Instructions to follow:
Revise the data below, replacing "Instruction" with "Directive" and leaving everything else unchanged.

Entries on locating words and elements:
---

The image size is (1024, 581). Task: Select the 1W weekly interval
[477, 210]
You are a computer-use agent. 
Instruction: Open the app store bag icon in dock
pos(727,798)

---

Exercise solution:
The image size is (1024, 581). Task: Select the 1W weekly interval
[477, 210]
You are a computer-use agent. 
Directive: Open the app store bag icon in dock
pos(727,798)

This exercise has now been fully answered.